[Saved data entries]
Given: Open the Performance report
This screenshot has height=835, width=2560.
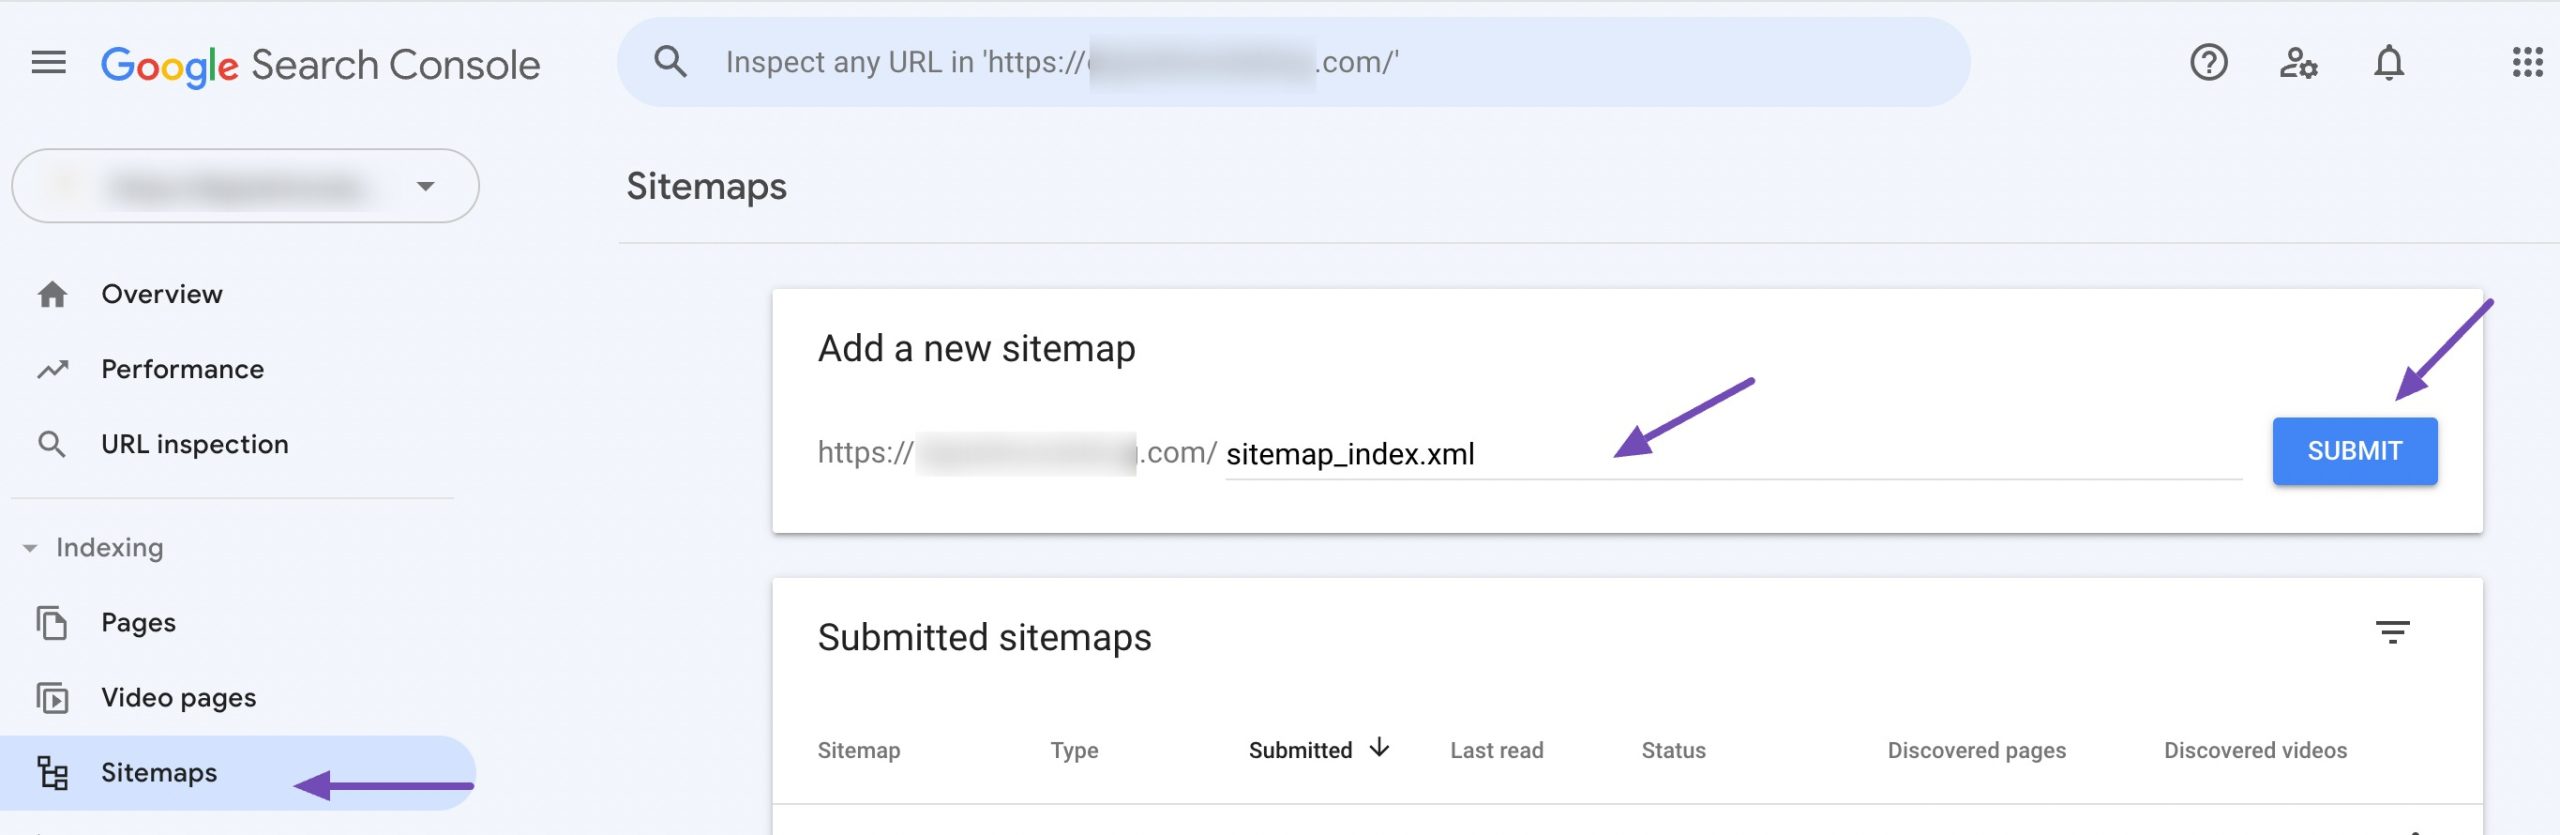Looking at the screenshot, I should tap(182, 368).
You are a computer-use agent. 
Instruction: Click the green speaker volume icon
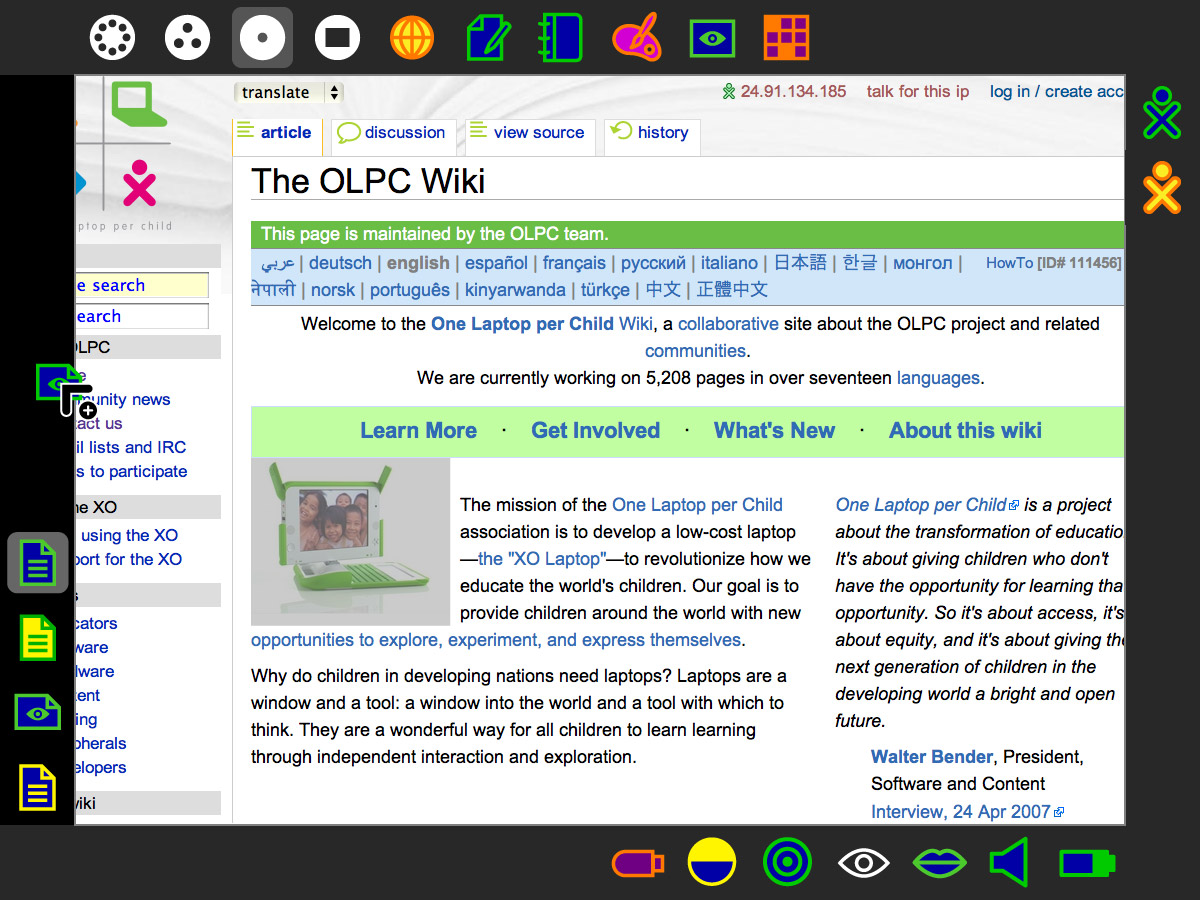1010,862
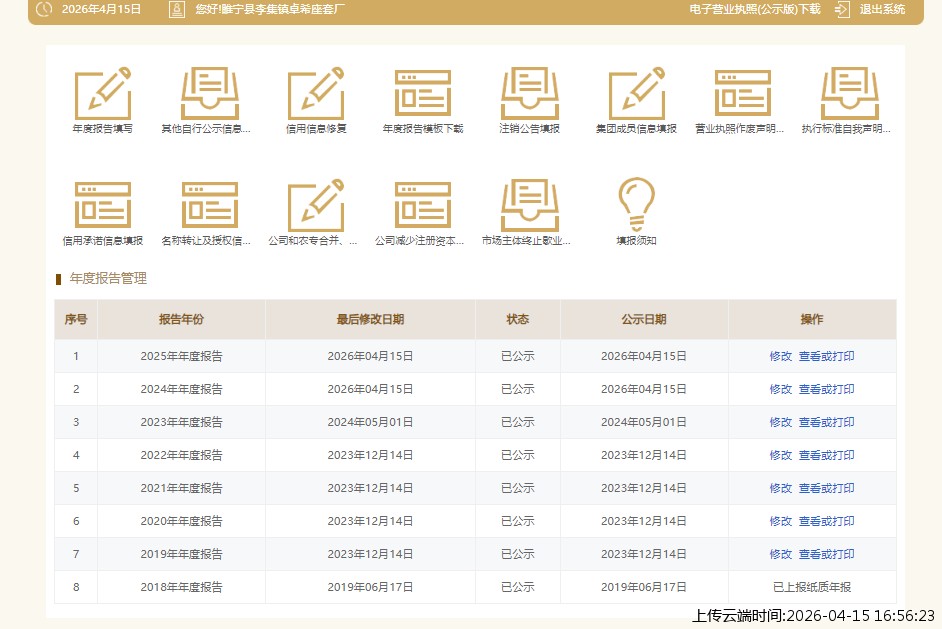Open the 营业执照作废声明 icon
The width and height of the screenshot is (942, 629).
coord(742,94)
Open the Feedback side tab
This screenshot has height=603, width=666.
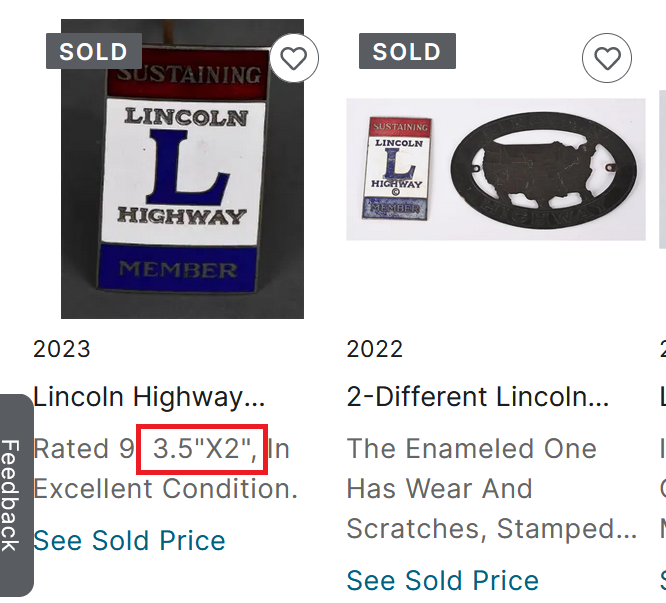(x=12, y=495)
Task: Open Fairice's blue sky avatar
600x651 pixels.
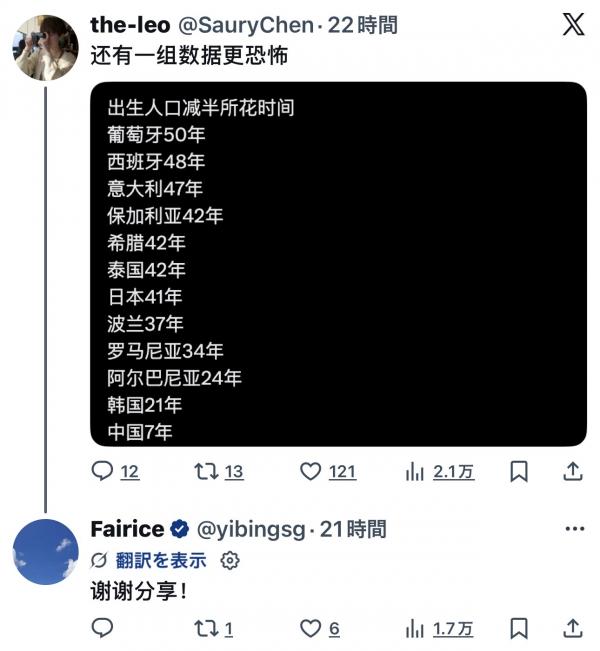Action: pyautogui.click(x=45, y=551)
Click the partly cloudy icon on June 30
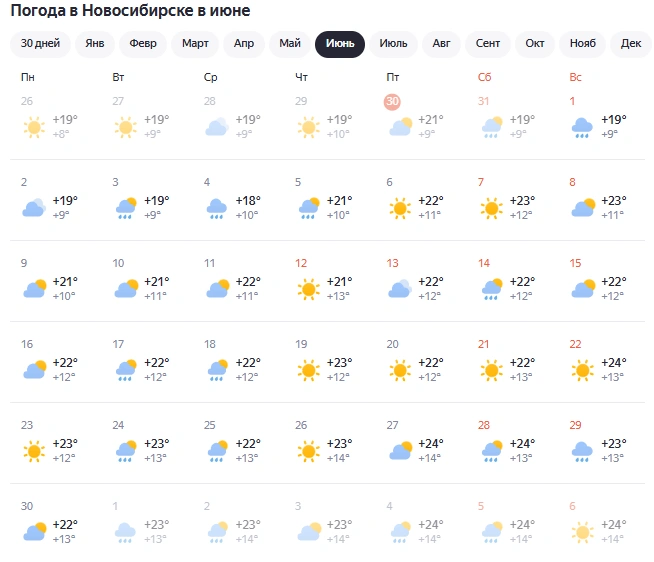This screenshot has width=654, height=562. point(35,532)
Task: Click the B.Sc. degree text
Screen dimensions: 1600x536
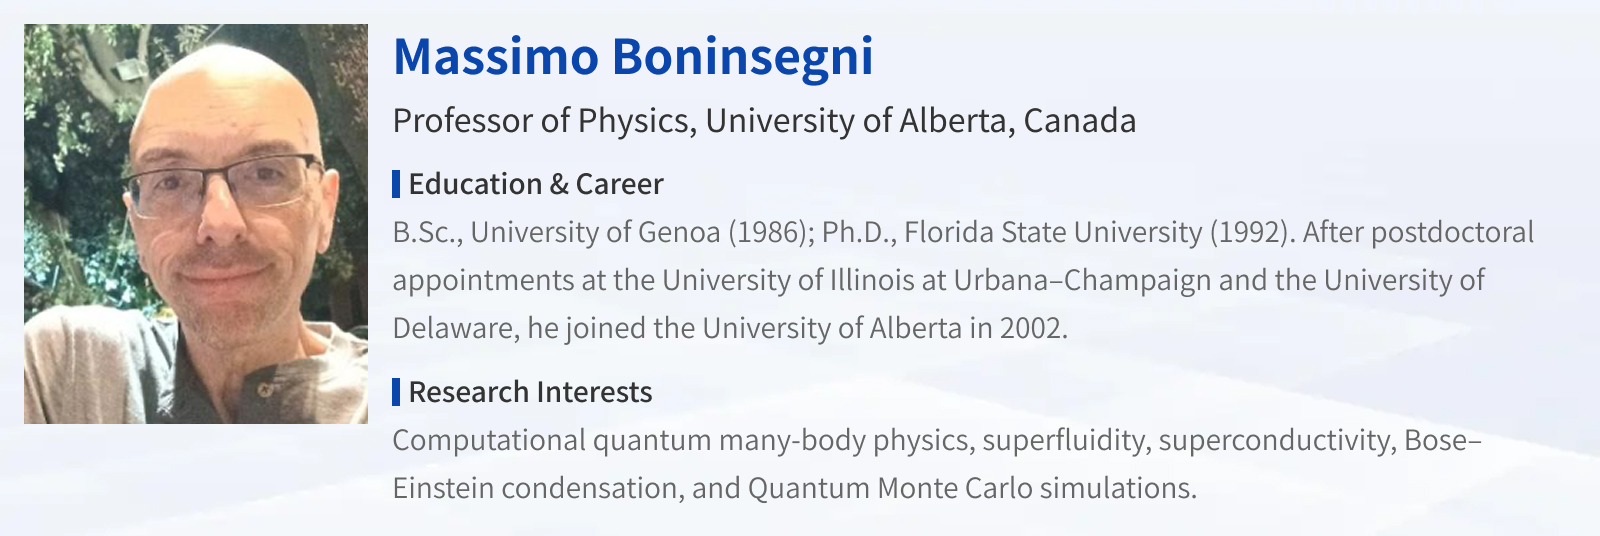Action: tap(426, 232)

*What you should do:* Only lines of the data holding the word "Task" go in the answer. Please copy each of them.

*Solution:*
Task: Open Fairice's blue sky avatar
Task: Click the B.Sc. degree text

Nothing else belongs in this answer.